ABOUT THIS EXERCISE
After finding the line that holds "Open the 60 Photos gallery" below, set down that line and the rest through the final one exactly, leaving the pictures out.
[ENTRIES SHOWN Boundary: Start]
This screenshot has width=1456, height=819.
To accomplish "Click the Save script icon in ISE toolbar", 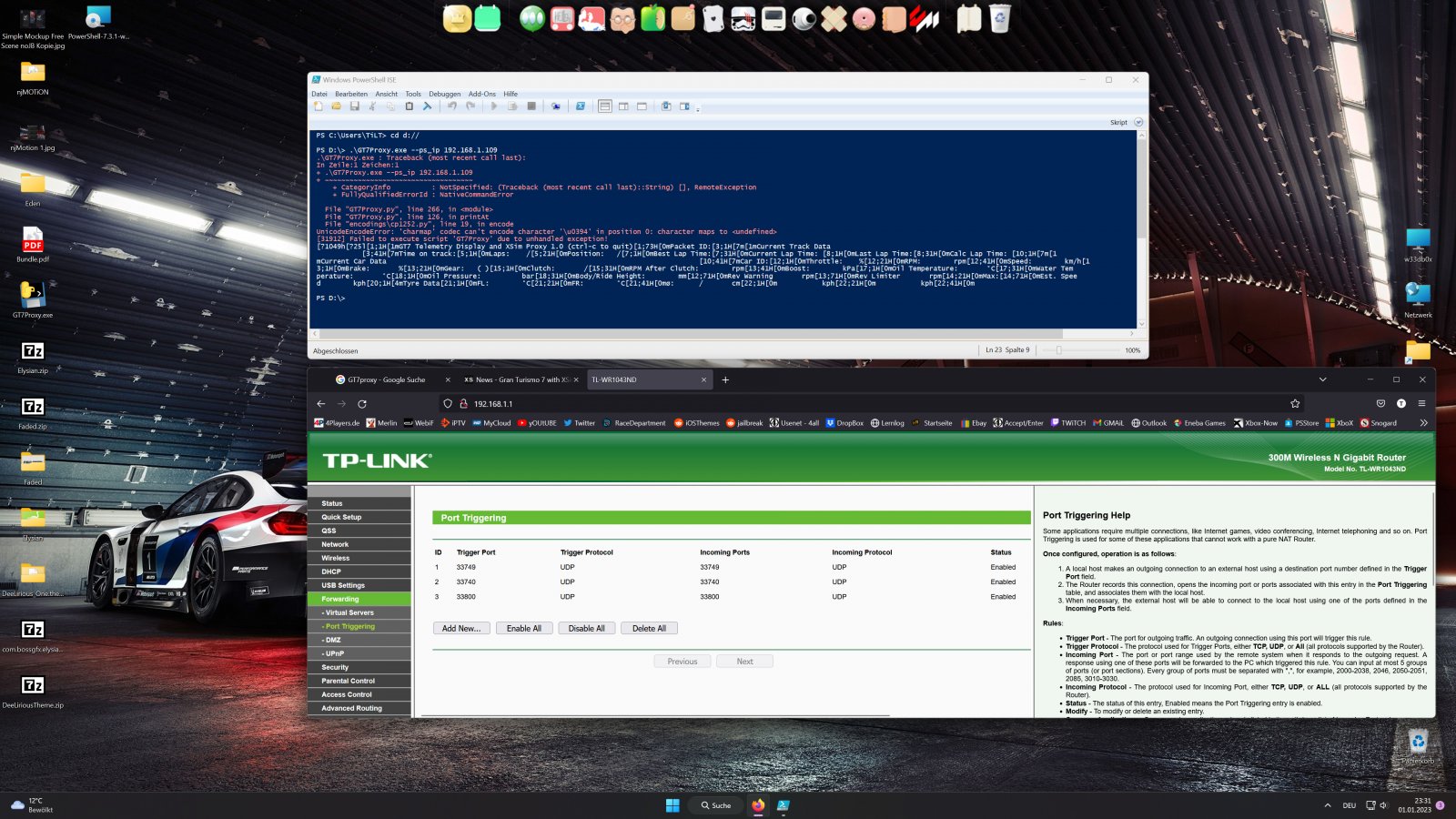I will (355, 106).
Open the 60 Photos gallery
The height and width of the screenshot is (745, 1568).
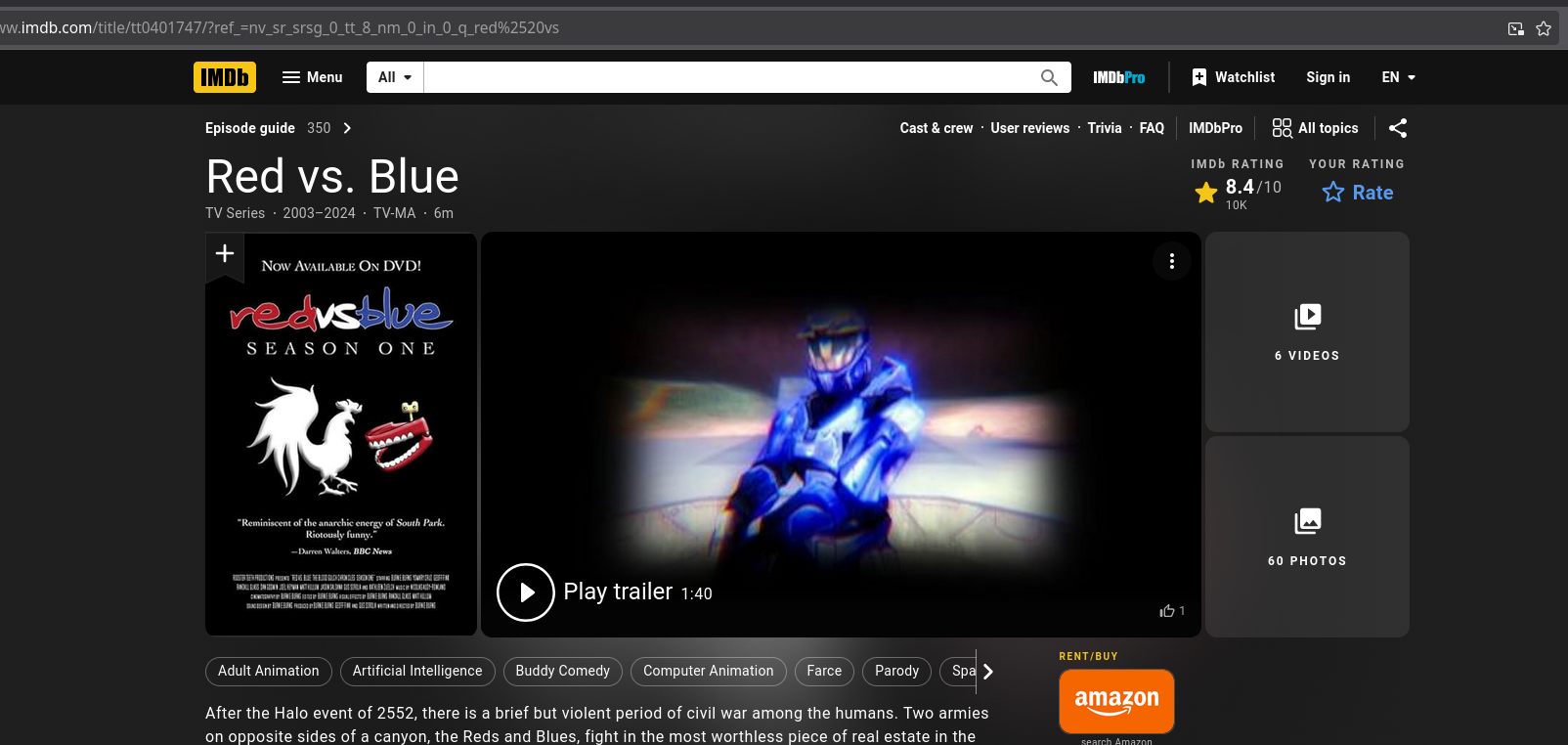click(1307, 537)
[ENTRIES SHOWN Boundary: End]
WRITTEN RESPONSE
Open the 60 Photos gallery
The height and width of the screenshot is (745, 1568).
click(1307, 537)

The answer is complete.